Forgotten killer

6/28/2009

LUNG cancer kills more Americans than any other type of malignancy, claiming 162,000 lives every year. It is responsible for nearly one-third of all cancer deaths, yet, as the death toll climbs, research funding for this ferocious killer is lower than any other major cancer.

Logic would suggest that research dollars aimed at developing ways to detect and treat diseases would be targeting the worst killers, but that's not what's been happening. The National Institutes of Health, the primary funding agency for medical research, spent only 5 percent of its $4.8 billion budget in lung cancer research, according to the Lung Cancer Alliance, an advocacy group. Yet the disease caused 31 percent of the cancer deaths among men and 26 percent among women.

Few illnesses engender as little sympathy as lung cancer does for those afflicted with it because most lung cancer is caused by smoking. Cancer researchers believe that a "punishment mentality" underlies funding decisions for cancer research.

But there's plenty wrong with that thinking.

First, women who never smoked now make up the fastest-growing group of lung cancer patients. Second, blaming the victim offers no absolution to those who contract the disease through secondhand smoke, at no fault of their own. Third, society as a whole shares in the increased medical costs associated with treating its effects.

Given entries >>
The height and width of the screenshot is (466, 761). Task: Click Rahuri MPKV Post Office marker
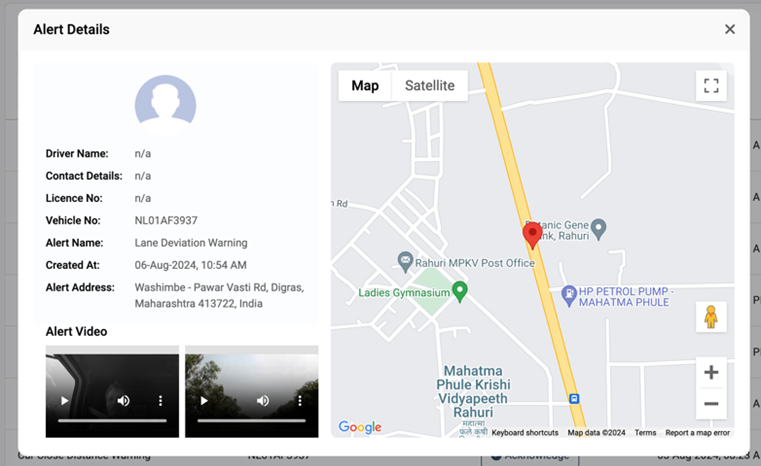pos(405,261)
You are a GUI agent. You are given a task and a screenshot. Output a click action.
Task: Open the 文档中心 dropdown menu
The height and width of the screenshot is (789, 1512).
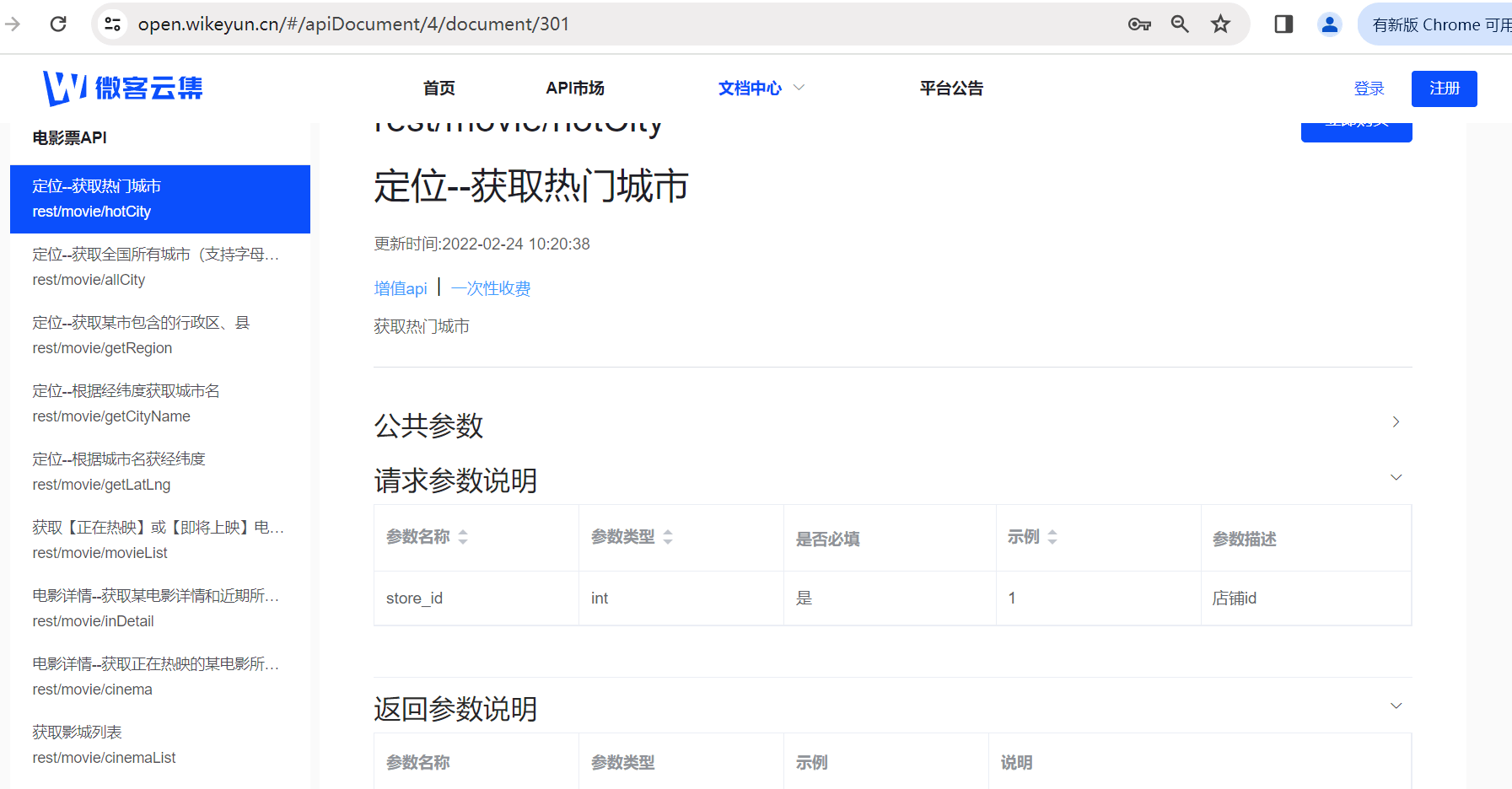[761, 89]
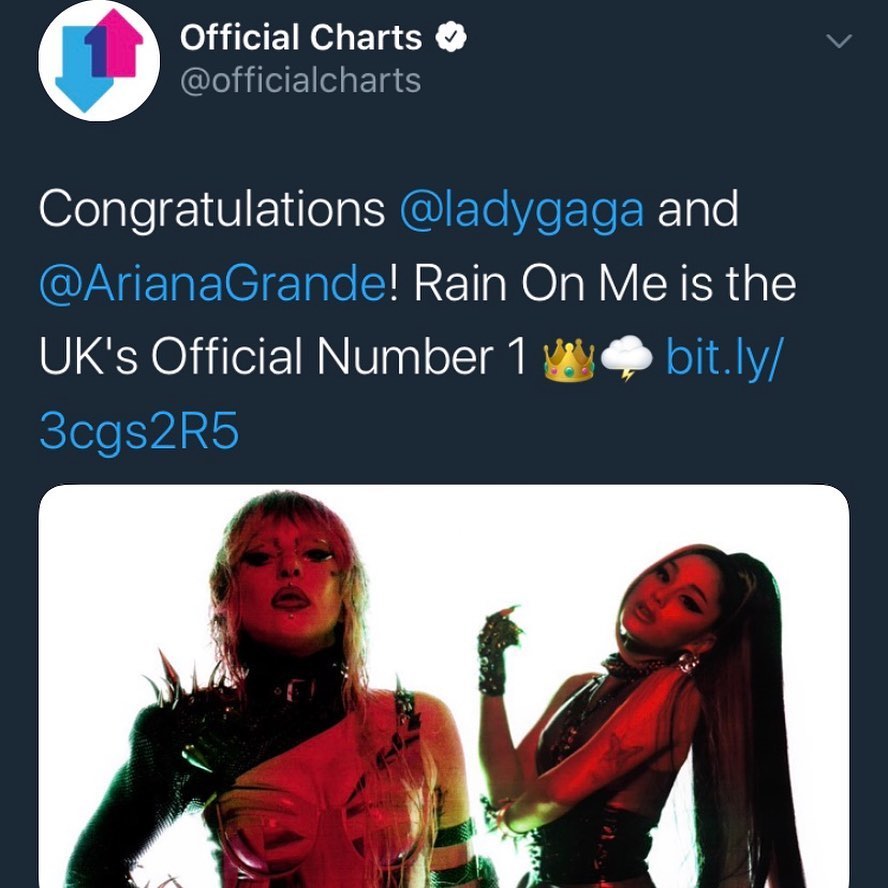This screenshot has width=888, height=888.
Task: Open the Official Charts display name
Action: point(301,38)
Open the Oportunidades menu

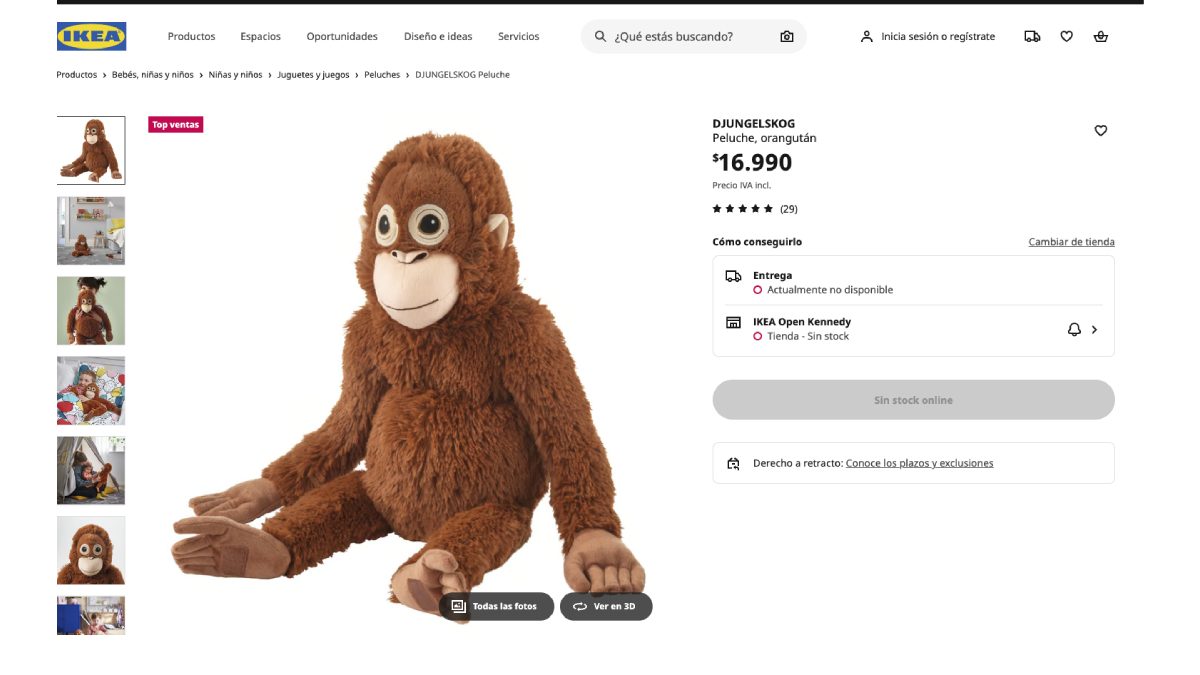click(x=342, y=37)
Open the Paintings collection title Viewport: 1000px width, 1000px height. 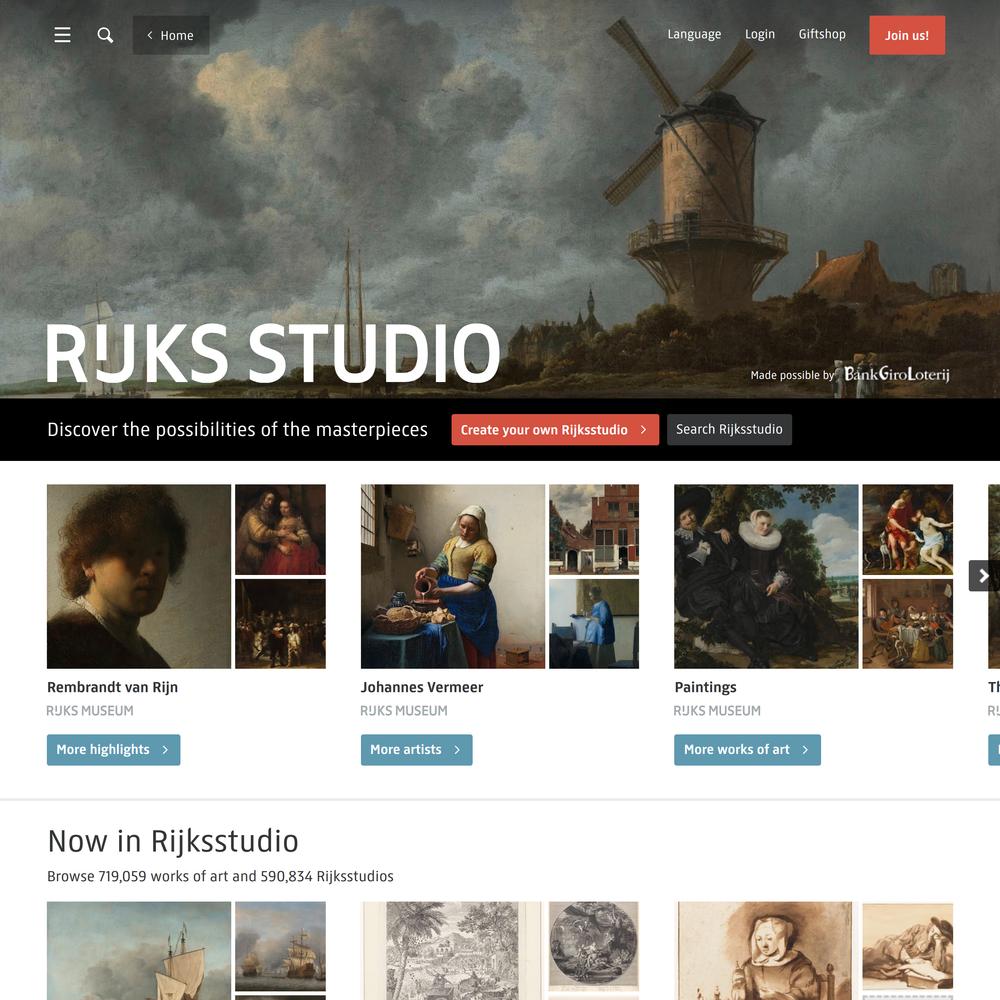tap(705, 688)
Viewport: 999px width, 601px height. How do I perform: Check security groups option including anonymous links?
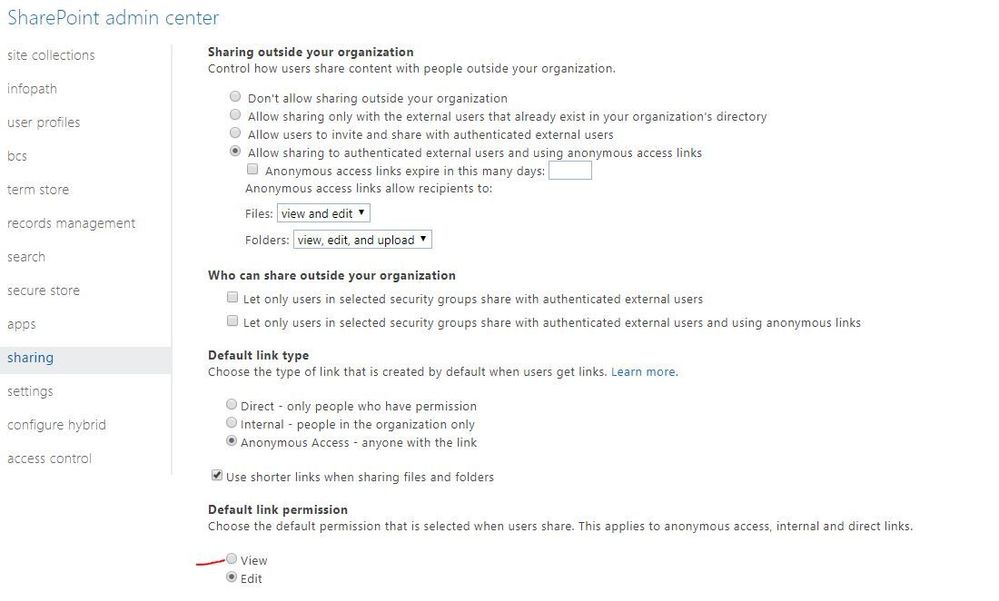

Required tasks >>
[1] In the editorial on lung cancer funding, which group of lung cancer patients is the fastest-growing?
[2] From the lung cancer editorial, quote word for word the stretch from "Logic would suggest" through "with that thinking.".
[3] Extend the editorial on lung cancer research funding, picking up right after its final sentence.

Answers to the problems >>
[1] Women who never smoked make up the fastest-growing group of lung cancer patients.

[2]
Logic would suggest that research dollars aimed at developing ways to detect and treat diseases would be targeting the worst killers, but that's not what's been happening. The National Institutes of Health, the primary funding agency for medical research, spent only 5 percent of its $4.8 billion budget in lung cancer research, according to the Lung Cancer Alliance, an advocacy group. Yet the disease caused 31 percent of the cancer deaths among men and 26 percent among women.

Few illnesses engender as little sympathy as lung cancer does for those afflicted with it because most lung cancer is caused by smoking. Cancer researchers believe that a "punishment mentality" underlies funding decisions for cancer research.

But there's plenty wrong with that thinking.

[3]
Unfortunately, there is no early-detection test for lung cancer, and 8 out of 10 cases are advanced by the time they are diagnosed. As a consequence, the five-year survival rate for lung cancer remains at about 16 percent, a figure that has been largely unchanged as survival rates for other cancers have seen significant improvements.

The solution is development of effective protocols for spotting these cancers before they inflict fatal damage, as well as devising treatments that will combat it.

That takes money, far more than has been directed to lung cancer research to date. But it is money well worth spending. Just ask those who have lost a loved one to lung cancer.